═══ PROVIDED MATERIAL
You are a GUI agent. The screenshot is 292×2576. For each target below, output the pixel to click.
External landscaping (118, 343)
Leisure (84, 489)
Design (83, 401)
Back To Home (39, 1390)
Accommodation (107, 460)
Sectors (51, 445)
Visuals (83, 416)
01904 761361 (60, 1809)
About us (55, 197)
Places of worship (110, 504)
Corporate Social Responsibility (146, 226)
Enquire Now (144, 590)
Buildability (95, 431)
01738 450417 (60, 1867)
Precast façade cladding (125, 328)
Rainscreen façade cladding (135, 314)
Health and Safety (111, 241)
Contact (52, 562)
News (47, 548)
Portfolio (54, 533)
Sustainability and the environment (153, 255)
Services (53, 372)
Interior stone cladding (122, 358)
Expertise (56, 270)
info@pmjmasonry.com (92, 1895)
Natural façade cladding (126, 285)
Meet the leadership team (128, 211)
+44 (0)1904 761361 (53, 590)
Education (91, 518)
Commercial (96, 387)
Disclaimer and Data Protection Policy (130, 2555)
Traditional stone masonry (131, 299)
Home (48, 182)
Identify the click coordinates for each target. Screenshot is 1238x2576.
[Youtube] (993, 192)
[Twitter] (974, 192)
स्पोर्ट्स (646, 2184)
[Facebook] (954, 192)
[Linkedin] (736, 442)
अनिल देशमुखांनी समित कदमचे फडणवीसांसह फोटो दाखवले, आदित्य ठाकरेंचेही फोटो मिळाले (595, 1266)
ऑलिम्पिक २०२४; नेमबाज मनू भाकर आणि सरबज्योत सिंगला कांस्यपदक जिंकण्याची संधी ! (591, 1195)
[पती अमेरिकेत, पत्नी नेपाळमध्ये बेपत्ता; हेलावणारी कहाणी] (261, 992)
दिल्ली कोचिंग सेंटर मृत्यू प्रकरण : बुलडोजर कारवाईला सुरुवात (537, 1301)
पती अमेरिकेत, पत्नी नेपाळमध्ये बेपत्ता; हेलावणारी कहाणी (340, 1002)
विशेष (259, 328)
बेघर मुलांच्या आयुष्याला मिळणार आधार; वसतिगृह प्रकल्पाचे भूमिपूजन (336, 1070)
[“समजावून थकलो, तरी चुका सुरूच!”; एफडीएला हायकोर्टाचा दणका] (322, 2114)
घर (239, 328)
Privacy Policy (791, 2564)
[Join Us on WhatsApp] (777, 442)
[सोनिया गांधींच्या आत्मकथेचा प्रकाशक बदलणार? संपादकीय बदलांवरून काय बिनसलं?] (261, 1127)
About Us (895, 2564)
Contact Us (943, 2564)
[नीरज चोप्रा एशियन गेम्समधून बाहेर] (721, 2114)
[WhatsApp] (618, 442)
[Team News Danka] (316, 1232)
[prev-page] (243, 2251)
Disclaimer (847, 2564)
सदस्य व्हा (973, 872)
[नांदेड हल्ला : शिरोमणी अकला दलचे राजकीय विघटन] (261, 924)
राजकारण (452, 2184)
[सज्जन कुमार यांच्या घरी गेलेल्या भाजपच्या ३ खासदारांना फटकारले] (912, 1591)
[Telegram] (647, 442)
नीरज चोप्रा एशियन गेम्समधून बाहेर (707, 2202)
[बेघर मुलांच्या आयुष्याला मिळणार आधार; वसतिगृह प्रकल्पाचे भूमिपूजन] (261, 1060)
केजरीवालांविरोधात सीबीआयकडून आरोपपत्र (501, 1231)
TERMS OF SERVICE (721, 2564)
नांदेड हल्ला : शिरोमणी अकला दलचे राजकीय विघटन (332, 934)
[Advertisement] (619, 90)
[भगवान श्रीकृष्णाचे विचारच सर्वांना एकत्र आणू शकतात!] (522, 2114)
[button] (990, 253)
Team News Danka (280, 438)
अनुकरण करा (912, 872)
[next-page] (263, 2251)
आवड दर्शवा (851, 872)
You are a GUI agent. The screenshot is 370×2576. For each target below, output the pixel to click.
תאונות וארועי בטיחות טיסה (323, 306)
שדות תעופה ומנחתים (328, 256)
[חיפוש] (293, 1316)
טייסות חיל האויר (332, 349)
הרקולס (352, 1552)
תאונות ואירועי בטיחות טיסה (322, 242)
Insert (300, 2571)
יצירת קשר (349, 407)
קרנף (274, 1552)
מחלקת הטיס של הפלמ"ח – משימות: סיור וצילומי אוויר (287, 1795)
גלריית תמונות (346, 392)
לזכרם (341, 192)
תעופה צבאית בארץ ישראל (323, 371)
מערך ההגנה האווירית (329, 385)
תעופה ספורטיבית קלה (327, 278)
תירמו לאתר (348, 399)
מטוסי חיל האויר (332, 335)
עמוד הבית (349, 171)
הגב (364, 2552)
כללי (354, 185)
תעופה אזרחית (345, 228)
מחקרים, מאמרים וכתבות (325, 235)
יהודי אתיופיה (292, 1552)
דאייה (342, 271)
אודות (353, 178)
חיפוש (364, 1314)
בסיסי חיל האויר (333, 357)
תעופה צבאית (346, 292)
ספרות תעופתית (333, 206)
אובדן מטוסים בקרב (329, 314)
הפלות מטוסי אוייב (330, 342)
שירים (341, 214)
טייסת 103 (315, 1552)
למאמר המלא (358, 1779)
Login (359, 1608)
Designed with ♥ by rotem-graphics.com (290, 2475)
══════
WORK TO COMPLETE = Everything in the material above needs to be transcribed exactly.

EXERCISE RESULT =
You are a GUI agent. The screenshot is 292×2576. For each target below, output the pixel to click.
External landscaping (118, 343)
Leisure (84, 489)
Design (83, 401)
Back To Home (39, 1390)
Accommodation (107, 460)
Sectors (51, 445)
Visuals (83, 416)
01904 761361 (60, 1809)
About us (55, 197)
Places of worship (110, 504)
Corporate Social Responsibility (146, 226)
Enquire Now (144, 590)
Buildability (95, 431)
01738 450417 (60, 1867)
Precast façade cladding (125, 328)
Rainscreen façade cladding (135, 314)
Health and Safety (111, 241)
Contact (52, 562)
News (47, 548)
Portfolio (54, 533)
Sustainability and the environment (153, 255)
Services (53, 372)
Interior stone cladding (122, 358)
Expertise (56, 270)
info@pmjmasonry.com (92, 1895)
Natural façade cladding (126, 285)
Meet the leadership team (128, 211)
+44 (0)1904 761361 (53, 590)
Education (91, 518)
Commercial (96, 387)
Disclaimer and Data Protection Policy (130, 2555)
Traditional stone masonry (131, 299)
Home (48, 182)
Identify the click coordinates for each target. Screenshot is 1238x2576.
[Youtube] (993, 192)
[Twitter] (974, 192)
स्पोर्ट्स (646, 2184)
[Facebook] (954, 192)
[Linkedin] (736, 442)
अनिल देशमुखांनी समित कदमचे फडणवीसांसह फोटो दाखवले, आदित्य ठाकरेंचेही फोटो मिळाले (595, 1266)
ऑलिम्पिक २०२४; नेमबाज मनू भाकर आणि सरबज्योत सिंगला कांस्यपदक जिंकण्याची संधी ! (591, 1195)
[पती अमेरिकेत, पत्नी नेपाळमध्ये बेपत्ता; हेलावणारी कहाणी] (261, 992)
दिल्ली कोचिंग सेंटर मृत्यू प्रकरण : बुलडोजर कारवाईला सुरुवात (537, 1301)
पती अमेरिकेत, पत्नी नेपाळमध्ये बेपत्ता; हेलावणारी कहाणी (340, 1002)
विशेष (259, 328)
बेघर मुलांच्या आयुष्याला मिळणार आधार; वसतिगृह प्रकल्पाचे भूमिपूजन (336, 1070)
[“समजावून थकलो, तरी चुका सुरूच!”; एफडीएला हायकोर्टाचा दणका] (322, 2114)
घर (239, 328)
Privacy Policy (791, 2564)
[Join Us on WhatsApp] (777, 442)
[सोनिया गांधींच्या आत्मकथेचा प्रकाशक बदलणार? संपादकीय बदलांवरून काय बिनसलं?] (261, 1127)
About Us (895, 2564)
Contact Us (943, 2564)
[नीरज चोप्रा एशियन गेम्समधून बाहेर] (721, 2114)
[WhatsApp] (618, 442)
[Team News Danka] (316, 1232)
[prev-page] (243, 2251)
Disclaimer (847, 2564)
सदस्य व्हा (973, 872)
[नांदेड हल्ला : शिरोमणी अकला दलचे राजकीय विघटन] (261, 924)
राजकारण (452, 2184)
[सज्जन कुमार यांच्या घरी गेलेल्या भाजपच्या ३ खासदारांना फटकारले] (912, 1591)
[Telegram] (647, 442)
नीरज चोप्रा एशियन गेम्समधून बाहेर (707, 2202)
[बेघर मुलांच्या आयुष्याला मिळणार आधार; वसतिगृह प्रकल्पाचे भूमिपूजन] (261, 1060)
केजरीवालांविरोधात सीबीआयकडून आरोपपत्र (501, 1231)
TERMS OF SERVICE (721, 2564)
नांदेड हल्ला : शिरोमणी अकला दलचे राजकीय विघटन (332, 934)
[Advertisement] (619, 90)
[भगवान श्रीकृष्णाचे विचारच सर्वांना एकत्र आणू शकतात!] (522, 2114)
[button] (990, 253)
Team News Danka (280, 438)
अनुकरण करा (912, 872)
[next-page] (263, 2251)
आवड दर्शवा (851, 872)
You are a GUI agent. The screenshot is 370×2576. For each target below, output the pixel to click.
תאונות וארועי בטיחות טיסה (323, 306)
שדות תעופה ומנחתים (328, 256)
[חיפוש] (293, 1316)
טייסות חיל האויר (332, 349)
הרקולס (352, 1552)
תאונות ואירועי בטיחות טיסה (322, 242)
Insert (300, 2571)
יצירת קשר (349, 407)
קרנף (274, 1552)
מחלקת הטיס של הפלמ"ח – משימות: סיור וצילומי אוויר (287, 1795)
גלריית תמונות (346, 392)
לזכרם (341, 192)
תעופה צבאית בארץ ישראל (323, 371)
מערך ההגנה האווירית (329, 385)
תעופה ספורטיבית קלה (327, 278)
תירמו לאתר (348, 399)
מטוסי חיל האויר (332, 335)
עמוד הבית (349, 171)
הגב (364, 2552)
כללי (354, 185)
תעופה אזרחית (345, 228)
מחקרים, מאמרים וכתבות (325, 235)
יהודי אתיופיה (292, 1552)
דאייה (342, 271)
אודות (353, 178)
חיפוש (364, 1314)
בסיסי חיל האויר (333, 357)
תעופה צבאית (346, 292)
ספרות תעופתית (333, 206)
אובדן מטוסים בקרב (329, 314)
הפלות מטוסי אוייב (330, 342)
שירים (341, 214)
טייסת 103 (315, 1552)
למאמר המלא (358, 1779)
Login (359, 1608)
Designed with ♥ by rotem-graphics.com (290, 2475)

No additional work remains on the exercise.